─── Document excerpt

The orchestra creates an eerie discordant drone over the mostly wordless opening section as Daniel Day-Lewis’s Daniel Plainview doggedly digs first gold then oil out of the ground, providing a sinister counterpoint to his slow accumulation of capital and power. It reminds me of the way in which Ligeti’s ‘Lux Aeterna’ is used at the beginning of 2001: A Space Odyssey, just before early man learns how to bash his enemies’ skulls in. The recurring theme of the Gorecki-esque ‘Open Spaces’ evokes a sense of uncertain hope, while the damped percussive strings of ‘Proven Lands’ act as the obsessive heartbeat of industry.
In this live setting, the music occasionally obscures the dialogue, creating a new kind of tension in the viewing experience – we start to watch the orchestra instead of the film. Throughout, Greenwood sits discreetly in the centre of the ensemble behind what looks like a child’s writing desk, but is in fact his trusty ondes Martenot.

──────
─── Entries provided

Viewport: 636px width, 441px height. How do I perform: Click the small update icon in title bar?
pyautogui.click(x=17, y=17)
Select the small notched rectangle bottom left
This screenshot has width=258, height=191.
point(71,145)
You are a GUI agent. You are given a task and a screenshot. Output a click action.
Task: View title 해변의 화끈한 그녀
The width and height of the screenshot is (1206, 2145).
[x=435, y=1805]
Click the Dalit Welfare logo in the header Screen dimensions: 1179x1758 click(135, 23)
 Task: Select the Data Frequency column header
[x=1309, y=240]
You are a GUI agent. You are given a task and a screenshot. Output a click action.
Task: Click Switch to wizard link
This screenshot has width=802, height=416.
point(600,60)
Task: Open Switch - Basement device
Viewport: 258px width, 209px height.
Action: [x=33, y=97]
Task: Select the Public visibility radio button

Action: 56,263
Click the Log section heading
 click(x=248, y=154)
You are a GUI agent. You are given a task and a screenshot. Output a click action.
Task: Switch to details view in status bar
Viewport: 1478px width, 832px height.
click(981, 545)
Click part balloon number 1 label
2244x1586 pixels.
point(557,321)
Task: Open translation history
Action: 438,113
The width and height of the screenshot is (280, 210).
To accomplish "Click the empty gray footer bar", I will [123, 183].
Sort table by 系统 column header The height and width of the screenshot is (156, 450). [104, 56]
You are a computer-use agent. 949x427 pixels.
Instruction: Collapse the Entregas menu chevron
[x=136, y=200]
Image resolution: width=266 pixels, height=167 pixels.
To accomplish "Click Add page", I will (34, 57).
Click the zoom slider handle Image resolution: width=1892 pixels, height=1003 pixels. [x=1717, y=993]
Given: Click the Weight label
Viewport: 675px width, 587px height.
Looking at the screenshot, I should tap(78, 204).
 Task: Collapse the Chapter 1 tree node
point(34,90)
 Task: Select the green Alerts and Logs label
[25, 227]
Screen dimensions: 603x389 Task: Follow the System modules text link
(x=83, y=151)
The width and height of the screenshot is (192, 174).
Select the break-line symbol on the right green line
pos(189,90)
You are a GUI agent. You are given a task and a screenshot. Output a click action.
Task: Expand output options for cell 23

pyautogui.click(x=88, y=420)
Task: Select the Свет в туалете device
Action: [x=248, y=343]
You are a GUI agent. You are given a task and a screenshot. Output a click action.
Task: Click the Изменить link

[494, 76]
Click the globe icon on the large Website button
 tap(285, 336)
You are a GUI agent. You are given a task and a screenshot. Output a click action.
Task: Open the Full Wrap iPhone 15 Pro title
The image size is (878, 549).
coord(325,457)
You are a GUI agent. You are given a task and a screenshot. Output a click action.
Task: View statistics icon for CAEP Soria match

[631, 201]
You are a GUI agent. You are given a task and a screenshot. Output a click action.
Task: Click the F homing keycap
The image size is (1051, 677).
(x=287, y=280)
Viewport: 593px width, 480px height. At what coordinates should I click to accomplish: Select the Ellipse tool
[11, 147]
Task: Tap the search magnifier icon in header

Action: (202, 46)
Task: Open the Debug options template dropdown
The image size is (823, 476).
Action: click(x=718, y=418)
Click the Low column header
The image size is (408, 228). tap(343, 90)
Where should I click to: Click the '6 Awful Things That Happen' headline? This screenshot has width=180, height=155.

──────

* _Task set_:
#1 Transcribe the concert review between "In this live" and "trusty ondes Martenot.", inclusive.
#2 Decide whether each statement agrees with the concert review, answering yes or no and quoting the words that settle it: (a) The orchestra's drone plays over an opening section that is mostly without words. (b) Greenwood leads the performance from a podium at the front of the orchestra. (c) The music of 'Proven Lands' evokes a sense of uncertain hope.
The records are not used here.

* _Results of the tasks_:
#1
In this live setting, the music occasionally obscures the dialogue, creating a new kind of tension in the viewing experience – we start to watch the orchestra instead of the film. Throughout, Greenwood sits discreetly in the centre of the ensemble behind what looks like a child’s writing desk, but is in fact his trusty ondes Martenot.

#2
(a) Yes: "The orchestra creates an eerie discordant drone over the mostly wordless opening section"
(b) No: "Greenwood sits discreetly in the centre of the ensemble"
(c) No: "the damped percussive strings of ‘Proven Lands’ act as the obsessive heartbeat of industry"